The majority of statistical methods—namely, parametric methods—is based on the assumption of a specific data distribution in the population from which the data were sampled. This distribution is characterized by ≥1 parameters, such as the mean and the variance for the normal (Gaussian, “bell shaped”) distribution. Parametric methods commonly seek to estimate population parameters and to test hypotheses on these parameters—for example, on means and mean differences between groups. In contrast, though the exact definition varies in literature, nonparametric methods generally do not assume a specific probability distribution. While other nonparametric methods exist, we focus here on the widely used rank-based nonparametric tests. These methods use the ranks of the data instead of their actual values and can basically be used for all data that can be ranked, including ordinal data, discrete data (like counts), and continuous data.
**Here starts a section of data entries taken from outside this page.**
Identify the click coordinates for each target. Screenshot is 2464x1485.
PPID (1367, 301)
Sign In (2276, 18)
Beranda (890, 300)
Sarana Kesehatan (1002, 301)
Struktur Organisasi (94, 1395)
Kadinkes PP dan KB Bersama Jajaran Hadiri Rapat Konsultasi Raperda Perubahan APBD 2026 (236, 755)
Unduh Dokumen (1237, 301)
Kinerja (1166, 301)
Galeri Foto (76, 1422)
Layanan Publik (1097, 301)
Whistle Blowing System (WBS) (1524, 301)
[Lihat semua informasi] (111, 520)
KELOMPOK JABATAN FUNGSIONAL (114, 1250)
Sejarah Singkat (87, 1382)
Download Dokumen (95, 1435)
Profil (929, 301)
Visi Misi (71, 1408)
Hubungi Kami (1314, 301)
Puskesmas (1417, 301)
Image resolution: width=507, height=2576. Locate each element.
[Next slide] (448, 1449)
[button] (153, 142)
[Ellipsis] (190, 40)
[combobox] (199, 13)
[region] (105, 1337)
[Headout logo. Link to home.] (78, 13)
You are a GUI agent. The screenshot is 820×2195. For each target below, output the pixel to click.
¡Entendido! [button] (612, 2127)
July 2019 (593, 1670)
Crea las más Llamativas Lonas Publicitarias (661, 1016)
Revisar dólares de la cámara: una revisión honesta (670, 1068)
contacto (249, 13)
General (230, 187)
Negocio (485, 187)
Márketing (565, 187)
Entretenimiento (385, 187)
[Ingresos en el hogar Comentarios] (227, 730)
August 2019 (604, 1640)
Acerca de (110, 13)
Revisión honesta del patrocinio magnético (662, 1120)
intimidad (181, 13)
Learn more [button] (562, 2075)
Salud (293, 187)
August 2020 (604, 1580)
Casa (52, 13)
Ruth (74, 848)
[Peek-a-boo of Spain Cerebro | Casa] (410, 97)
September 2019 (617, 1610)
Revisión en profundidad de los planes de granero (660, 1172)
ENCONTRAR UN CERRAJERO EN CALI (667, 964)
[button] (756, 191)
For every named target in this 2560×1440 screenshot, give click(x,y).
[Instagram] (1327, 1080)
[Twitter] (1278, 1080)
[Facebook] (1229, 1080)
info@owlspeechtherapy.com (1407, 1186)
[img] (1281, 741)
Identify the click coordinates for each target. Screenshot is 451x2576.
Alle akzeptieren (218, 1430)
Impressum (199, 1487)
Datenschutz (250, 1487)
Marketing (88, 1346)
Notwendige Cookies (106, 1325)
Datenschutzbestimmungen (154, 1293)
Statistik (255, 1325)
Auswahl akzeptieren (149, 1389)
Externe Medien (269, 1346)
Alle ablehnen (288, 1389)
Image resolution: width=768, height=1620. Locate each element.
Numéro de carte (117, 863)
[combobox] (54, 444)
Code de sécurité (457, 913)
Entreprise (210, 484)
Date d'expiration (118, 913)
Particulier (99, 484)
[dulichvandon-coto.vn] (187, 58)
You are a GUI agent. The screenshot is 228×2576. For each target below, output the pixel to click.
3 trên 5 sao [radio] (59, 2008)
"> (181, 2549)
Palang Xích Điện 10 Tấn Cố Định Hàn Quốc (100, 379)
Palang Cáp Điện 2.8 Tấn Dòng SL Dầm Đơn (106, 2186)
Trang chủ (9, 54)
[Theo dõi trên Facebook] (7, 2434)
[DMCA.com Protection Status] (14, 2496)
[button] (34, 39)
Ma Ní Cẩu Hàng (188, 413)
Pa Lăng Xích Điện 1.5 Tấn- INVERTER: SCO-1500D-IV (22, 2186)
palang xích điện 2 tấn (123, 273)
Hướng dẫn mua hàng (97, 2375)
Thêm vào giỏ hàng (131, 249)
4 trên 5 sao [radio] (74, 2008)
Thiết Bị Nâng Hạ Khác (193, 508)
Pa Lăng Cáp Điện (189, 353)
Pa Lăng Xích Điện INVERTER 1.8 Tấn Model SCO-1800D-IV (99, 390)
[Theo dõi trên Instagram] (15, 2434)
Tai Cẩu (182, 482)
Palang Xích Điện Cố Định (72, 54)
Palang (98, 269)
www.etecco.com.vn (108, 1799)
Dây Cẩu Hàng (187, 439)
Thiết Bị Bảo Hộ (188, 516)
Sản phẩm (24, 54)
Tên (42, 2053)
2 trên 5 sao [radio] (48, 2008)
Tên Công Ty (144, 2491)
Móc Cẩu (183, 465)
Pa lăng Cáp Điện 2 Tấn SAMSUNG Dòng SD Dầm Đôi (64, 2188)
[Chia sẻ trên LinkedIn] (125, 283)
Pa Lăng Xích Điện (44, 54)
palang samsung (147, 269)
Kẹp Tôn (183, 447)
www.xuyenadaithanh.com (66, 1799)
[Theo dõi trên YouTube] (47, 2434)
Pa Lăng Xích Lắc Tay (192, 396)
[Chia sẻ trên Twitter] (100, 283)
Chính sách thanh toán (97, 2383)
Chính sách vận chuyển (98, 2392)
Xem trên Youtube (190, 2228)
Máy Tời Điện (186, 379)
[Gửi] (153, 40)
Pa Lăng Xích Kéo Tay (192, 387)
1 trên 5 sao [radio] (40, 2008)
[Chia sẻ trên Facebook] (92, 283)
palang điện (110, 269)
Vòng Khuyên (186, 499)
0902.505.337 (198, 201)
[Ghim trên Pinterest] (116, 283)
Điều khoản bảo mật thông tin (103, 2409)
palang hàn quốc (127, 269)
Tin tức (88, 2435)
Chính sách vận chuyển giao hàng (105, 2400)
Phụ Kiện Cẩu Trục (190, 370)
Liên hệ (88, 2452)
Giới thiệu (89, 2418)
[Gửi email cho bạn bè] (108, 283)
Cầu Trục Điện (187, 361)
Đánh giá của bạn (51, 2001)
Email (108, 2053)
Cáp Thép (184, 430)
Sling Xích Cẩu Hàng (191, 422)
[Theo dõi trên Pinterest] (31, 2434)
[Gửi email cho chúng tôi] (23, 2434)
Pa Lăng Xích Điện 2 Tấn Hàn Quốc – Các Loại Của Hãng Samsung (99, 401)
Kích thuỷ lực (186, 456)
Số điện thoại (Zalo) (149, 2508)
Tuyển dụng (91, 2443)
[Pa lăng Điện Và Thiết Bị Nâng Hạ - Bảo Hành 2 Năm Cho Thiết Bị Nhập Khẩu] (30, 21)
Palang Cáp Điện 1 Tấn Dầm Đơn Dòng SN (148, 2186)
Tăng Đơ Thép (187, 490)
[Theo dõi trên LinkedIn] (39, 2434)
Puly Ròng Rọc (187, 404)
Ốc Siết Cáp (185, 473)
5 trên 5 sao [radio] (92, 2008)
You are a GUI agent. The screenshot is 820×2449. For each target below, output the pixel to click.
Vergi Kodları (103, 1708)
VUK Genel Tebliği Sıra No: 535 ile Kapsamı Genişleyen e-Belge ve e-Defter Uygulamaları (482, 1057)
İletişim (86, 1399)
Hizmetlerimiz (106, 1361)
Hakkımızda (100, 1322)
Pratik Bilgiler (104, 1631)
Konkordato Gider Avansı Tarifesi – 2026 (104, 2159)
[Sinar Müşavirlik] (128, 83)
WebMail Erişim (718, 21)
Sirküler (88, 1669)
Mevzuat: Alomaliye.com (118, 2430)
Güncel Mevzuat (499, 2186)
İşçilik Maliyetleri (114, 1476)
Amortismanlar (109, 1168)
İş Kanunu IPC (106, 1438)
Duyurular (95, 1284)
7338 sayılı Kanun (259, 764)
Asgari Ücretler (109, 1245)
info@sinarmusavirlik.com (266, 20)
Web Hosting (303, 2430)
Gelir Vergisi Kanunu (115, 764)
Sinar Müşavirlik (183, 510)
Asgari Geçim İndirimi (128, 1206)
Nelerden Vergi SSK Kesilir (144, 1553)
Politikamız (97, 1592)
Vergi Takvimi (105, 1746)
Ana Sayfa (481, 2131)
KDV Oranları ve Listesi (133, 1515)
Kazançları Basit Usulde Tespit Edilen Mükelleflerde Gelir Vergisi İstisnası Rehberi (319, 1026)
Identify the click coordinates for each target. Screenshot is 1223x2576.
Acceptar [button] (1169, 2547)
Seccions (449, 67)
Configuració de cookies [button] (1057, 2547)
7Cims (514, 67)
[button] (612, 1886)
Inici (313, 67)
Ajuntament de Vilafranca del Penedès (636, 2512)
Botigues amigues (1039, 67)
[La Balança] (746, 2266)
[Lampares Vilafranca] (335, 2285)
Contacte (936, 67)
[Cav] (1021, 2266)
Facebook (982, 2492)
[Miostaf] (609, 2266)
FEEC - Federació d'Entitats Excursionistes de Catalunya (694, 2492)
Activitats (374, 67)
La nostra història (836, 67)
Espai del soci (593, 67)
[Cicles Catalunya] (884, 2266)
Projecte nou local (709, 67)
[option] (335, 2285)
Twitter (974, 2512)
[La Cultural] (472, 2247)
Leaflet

Nonparametric methods are commonly used when data distribution assumptions of parametric tests are not met. In practice, researchers often assess whether the outcome variable is overall normally distributed and use a nonparametric test when it is not. It is worth noting, however, that rank-based nonparametric tests:
- usually have slightly less power than parametric tests when the underlying distributional assumptions of the parametric test are actually met,
- often focus on hypothesis testing rather than estimation of parameters of interest, and
- may not be available when more complex analyses than simple within- or between-group comparisons are required.
It can thus be useful to consider whether a parametric test can be used despite apparently non-normally distributed outcome data. First, the normality assumption does not necessarily apply to the dependent variable itself but, for example, to the residuals in a linear regression model. Second, some parametric tests like the t test can be relatively robust against non-normality when the sample size is large. Third, data transformations to approximate a normal distribution can be considered. Fourth, when data follow some other well-defined distribution (eg, Poisson distribution for count data), researchers can take advantage of parametric methods designed for these specific distributions.2
The Mann-Whitney U test (also known as the Wilcoxon rank-sum test or Wilcoxon-Mann-Whitney test) used by Wang et al1 (Figure) is the nonparametric equivalent to the 2-sample t test to compare 2 independent groups. It tests the null hypothesis that both groups come from populations with the same distribution, specifically, whether randomly drawn observations from one group are more likely to be higher (or lower) than randomly drawn observations from the other group.3 Contrary to common belief, the Mann-Whitney U test does not compare the medians between groups. This is only true under the assumption that the distribution has the same shape in both groups and differs only by its location. For >2 groups, the Kruskal–Wallis test can be used as a nonparametric alternative to 1-way analysis of variance (ANOVA).
The Wilcoxon signed rank test is used to compare 2 paired (nonindependent) groups or 2 repeated within-subject measurements, and this test assumes that the distribution of the between-group differences is symmetric. The Friedman test is the nonparametric equivalent to 1-way repeated-measures ANOVA for comparisons of >2 paired groups.4 For a nonparametric correlation analysis, Spearman rank correlation is commonly used.5
1. Wang T, Wang Q, Zhou H, Huang S. Effects of preoperative gum chewing on sore throat after general anesthesia with a supraglottic airway device: a randomized controlled trial. Anesth Analg. 2020;131:1864–1871.
2. Vetter TR, Schober P. Regression: the apple does not fall far from the tree. Anesth Analg. 2018;127:277–283.
3. Divine G, Norton HJ, Hunt R, Dienemann J. Statistical grand rounds: a review of analysis and sample size calculation considerations for Wilcoxon tests. Anesth Analg. 2013;117:699–710.
4. Schober P, Vetter TR. Repeated measures designs and analysis of longitudinal data: if at first you do not succeed-try, try again. Anesth Analg. 2018;127:569–575.
5. Schober P, Vetter TR. Correlation analysis in medical research. Anesth Analg. 2020;130:332.